Stored items:
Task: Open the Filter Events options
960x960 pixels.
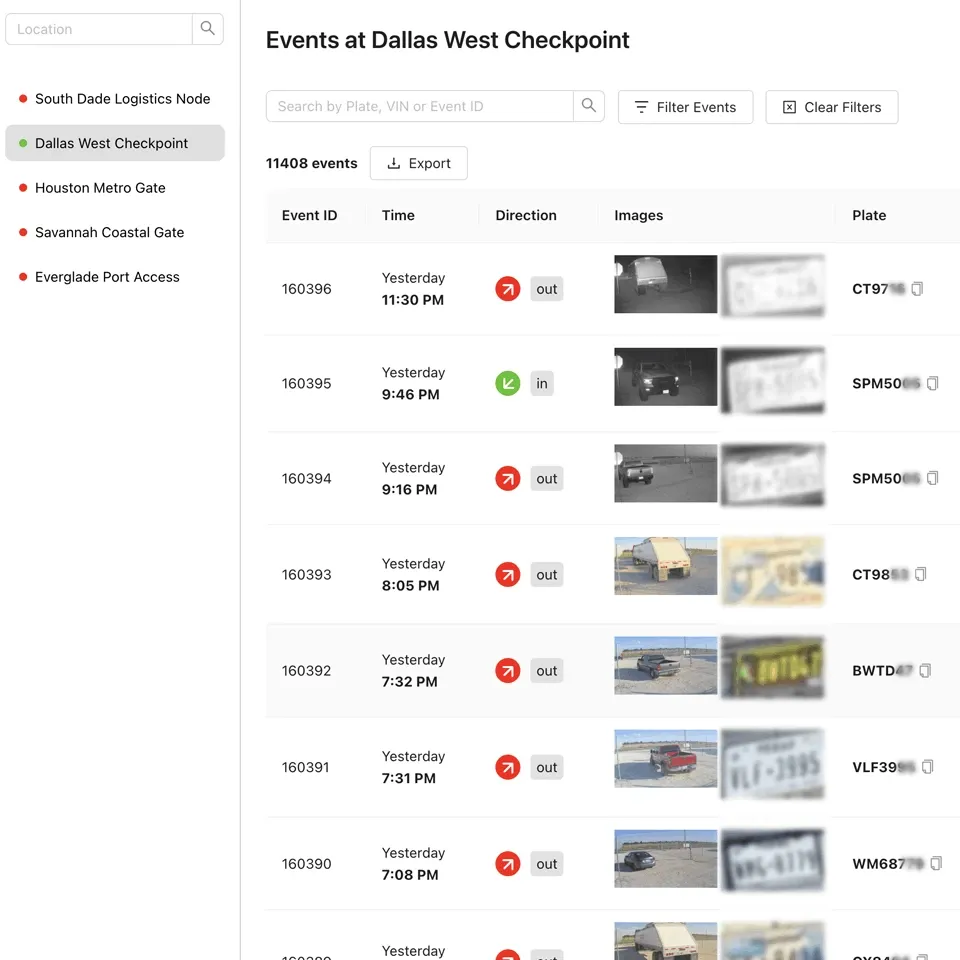Action: [685, 107]
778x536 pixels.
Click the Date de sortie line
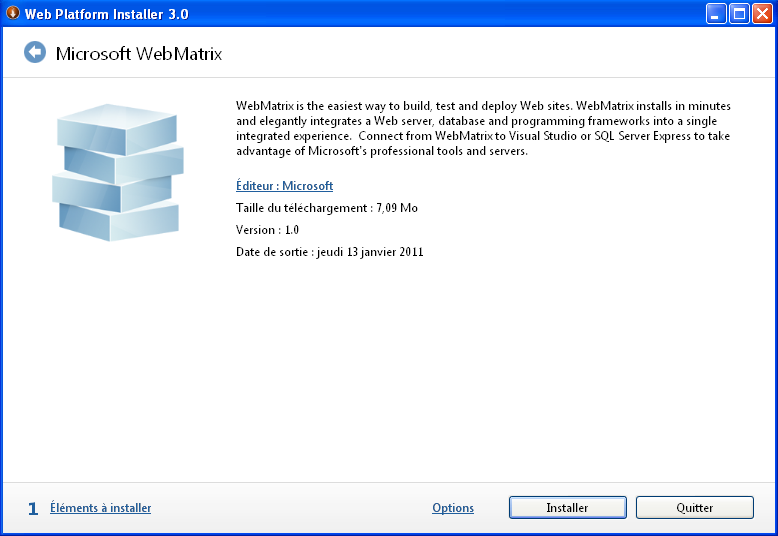(329, 252)
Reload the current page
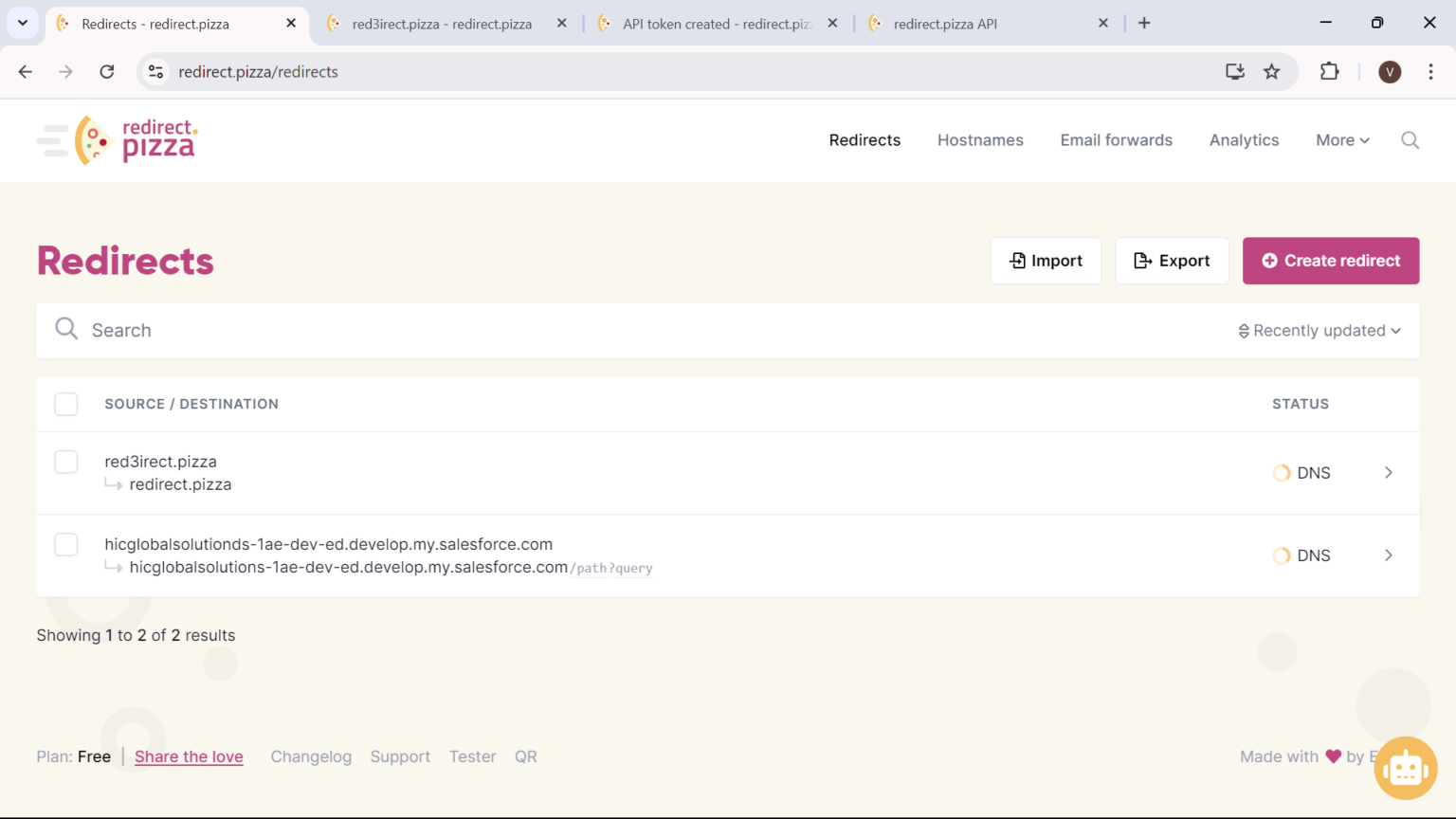The height and width of the screenshot is (819, 1456). (x=107, y=72)
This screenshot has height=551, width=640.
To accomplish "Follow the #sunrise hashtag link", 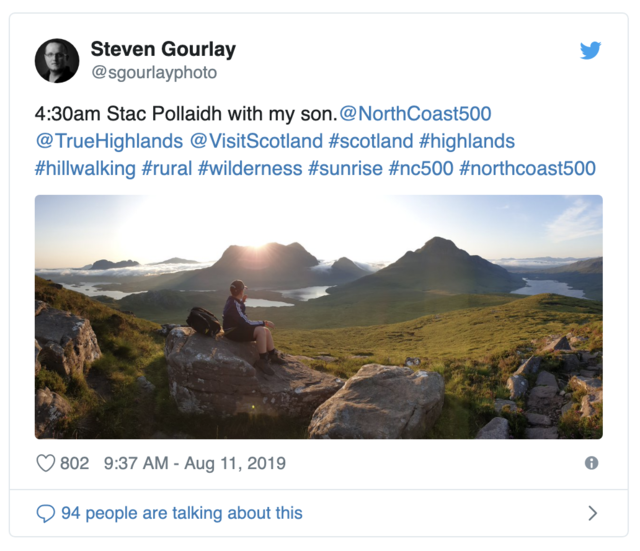I will (345, 168).
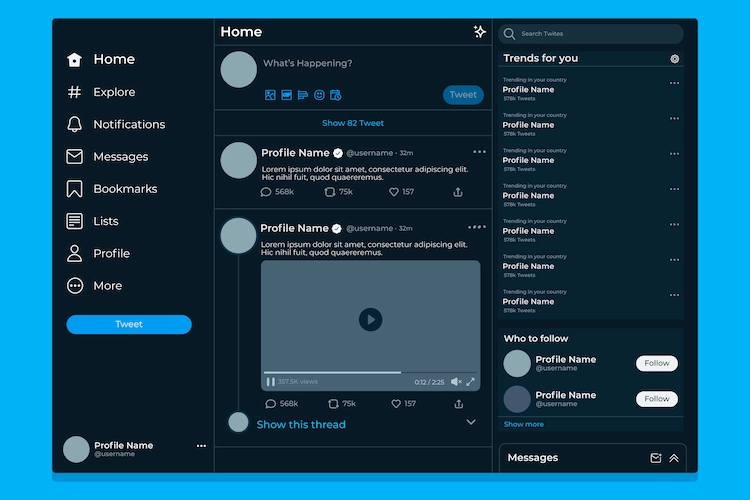The height and width of the screenshot is (500, 750).
Task: Expand the Messages panel with double chevron
Action: [674, 458]
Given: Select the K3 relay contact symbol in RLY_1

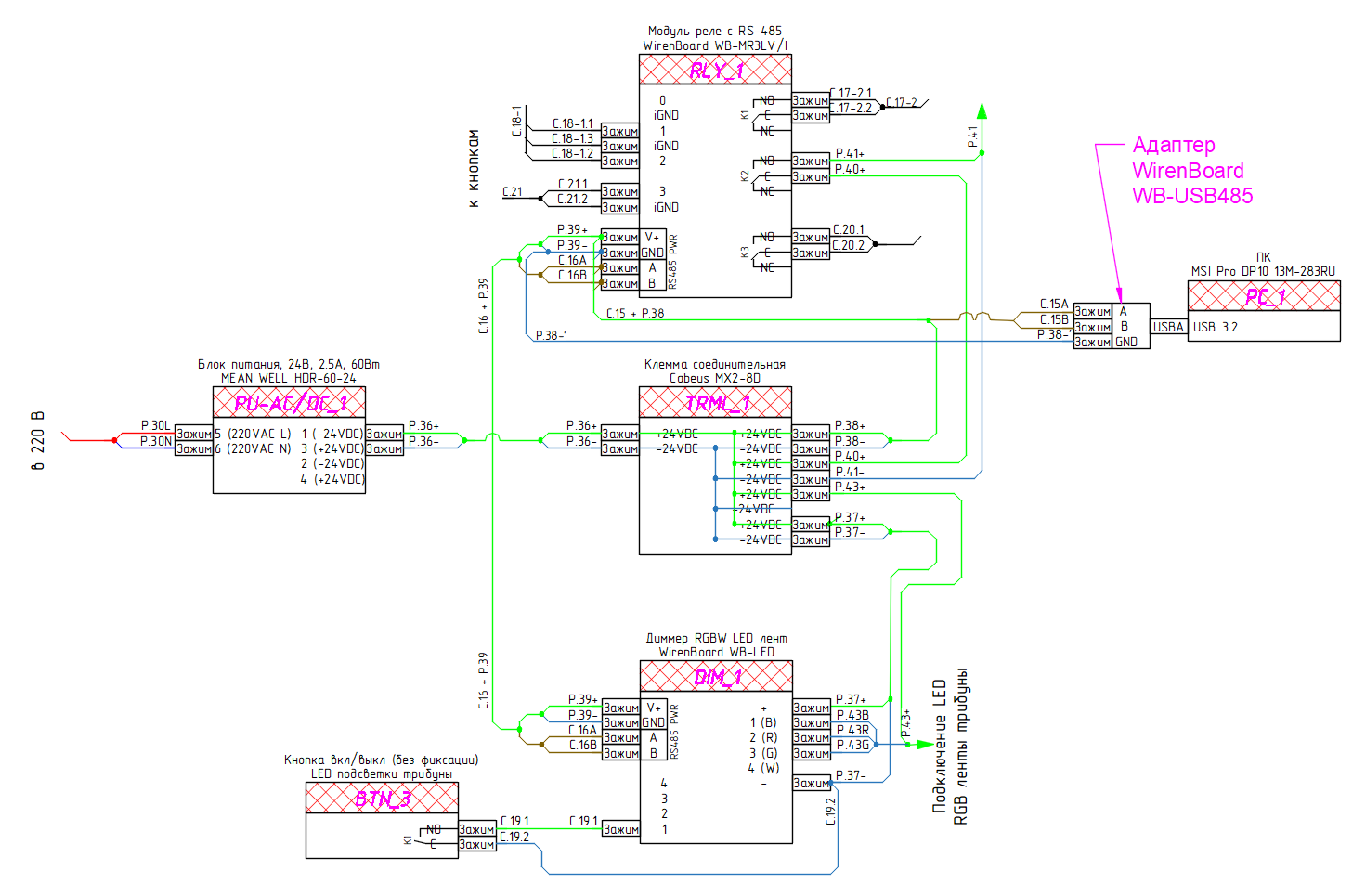Looking at the screenshot, I should [x=761, y=252].
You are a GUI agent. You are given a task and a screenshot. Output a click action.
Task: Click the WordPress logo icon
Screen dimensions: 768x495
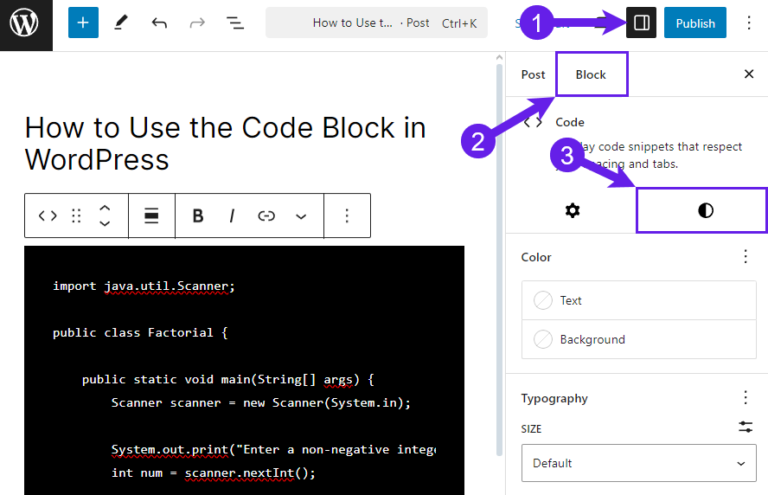click(x=24, y=23)
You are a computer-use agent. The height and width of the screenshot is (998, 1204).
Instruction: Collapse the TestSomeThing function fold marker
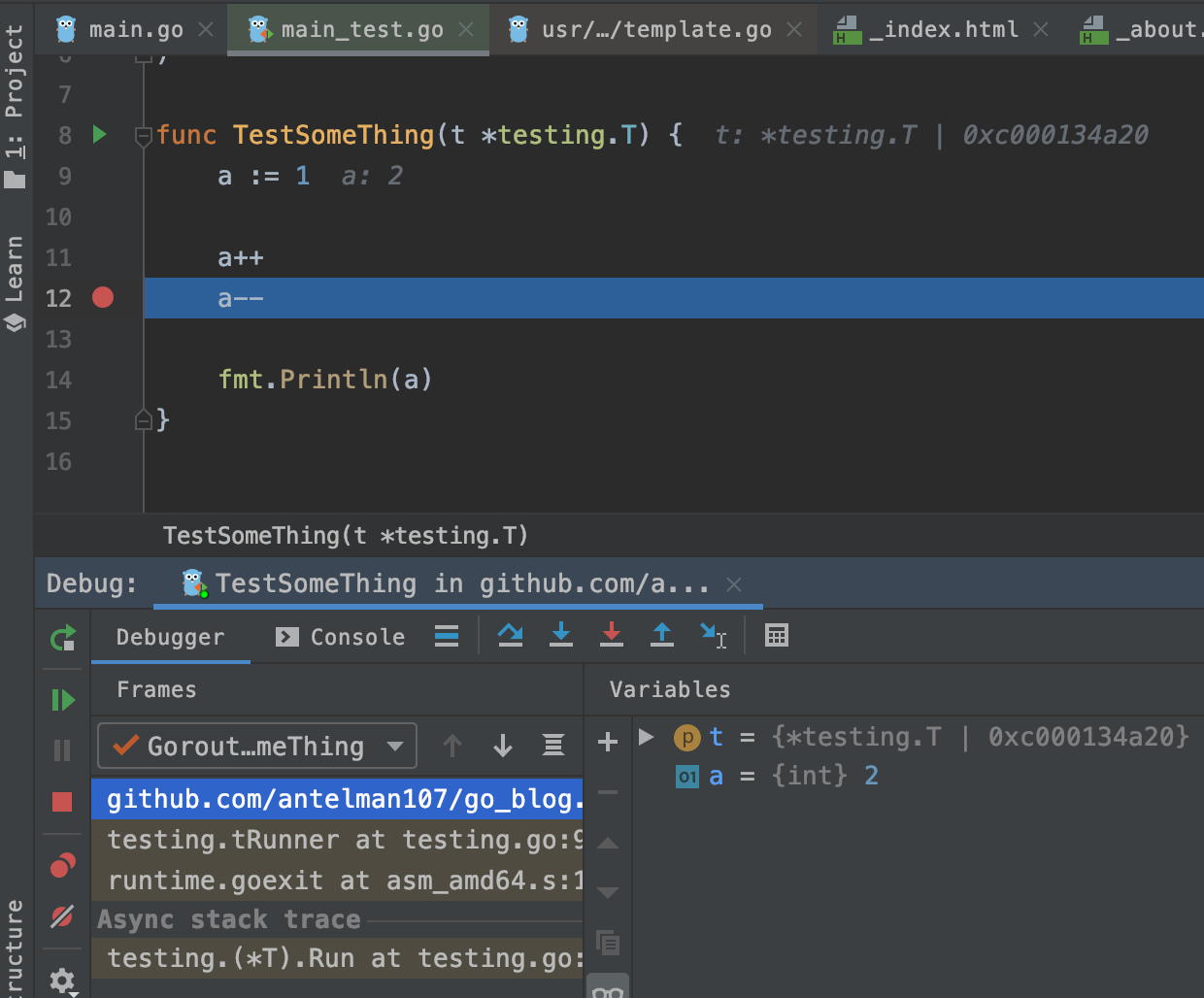coord(143,136)

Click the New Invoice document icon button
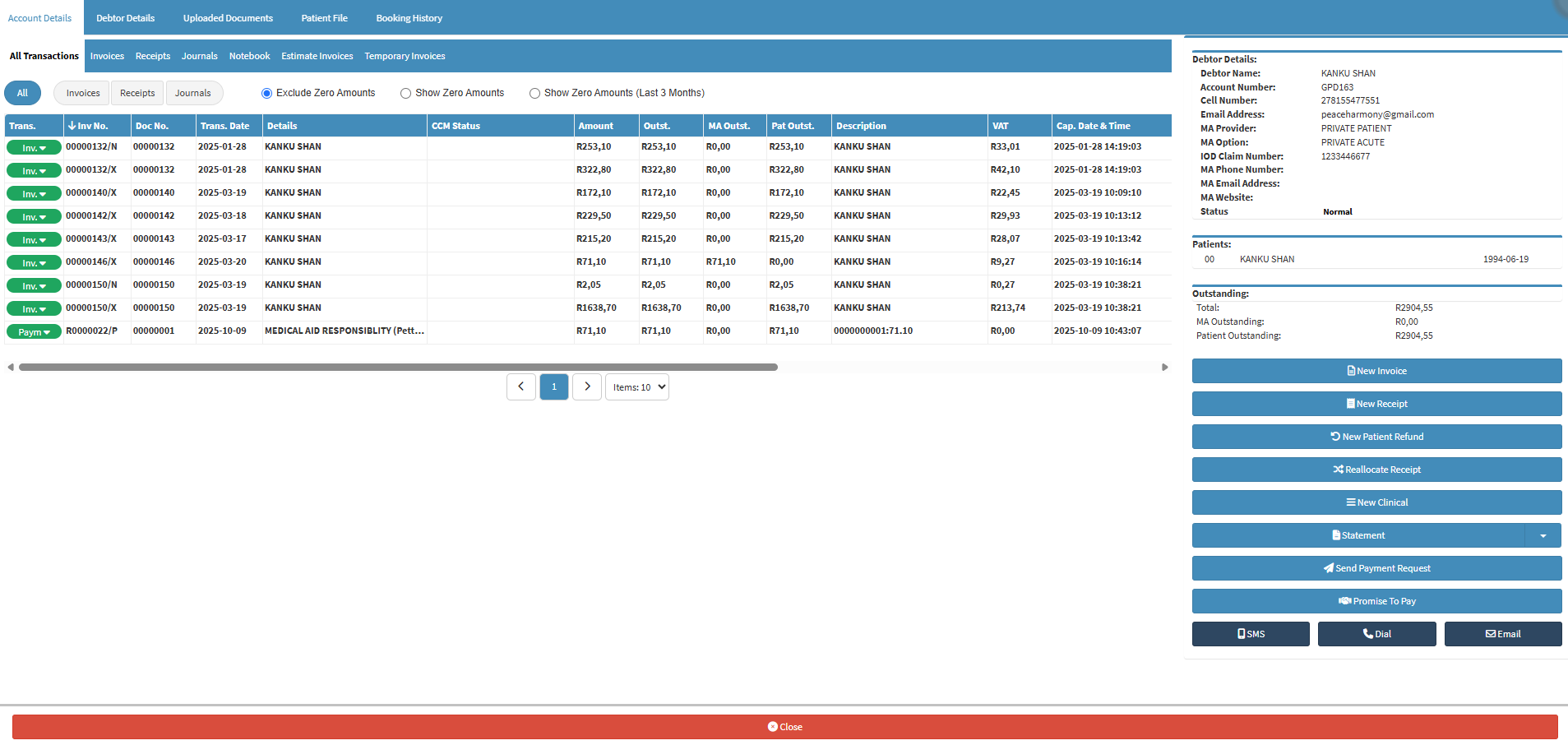coord(1351,371)
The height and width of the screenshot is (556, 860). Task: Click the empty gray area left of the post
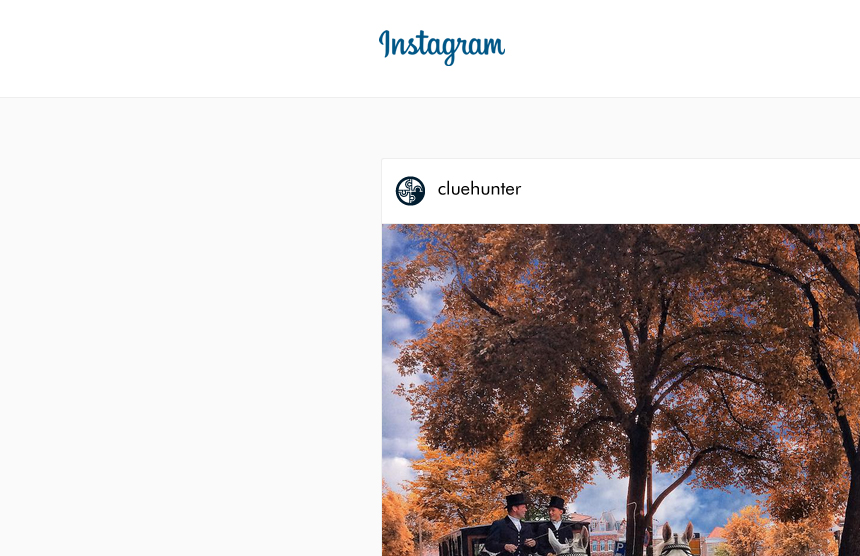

• _What to work on_
Pictures are to be left out; otherwise, retype exactly the lines from the first line of the data through the line containing "This screenshot has height=551, width=640.".

• _Task output_
Task: Open the Filter Events options
960x960 pixels.
Action: [685, 107]
778x536 pixels.
Click the Date de sortie line
(329, 252)
Reload the current page
The height and width of the screenshot is (819, 1456). (x=107, y=72)
This screenshot has height=551, width=640.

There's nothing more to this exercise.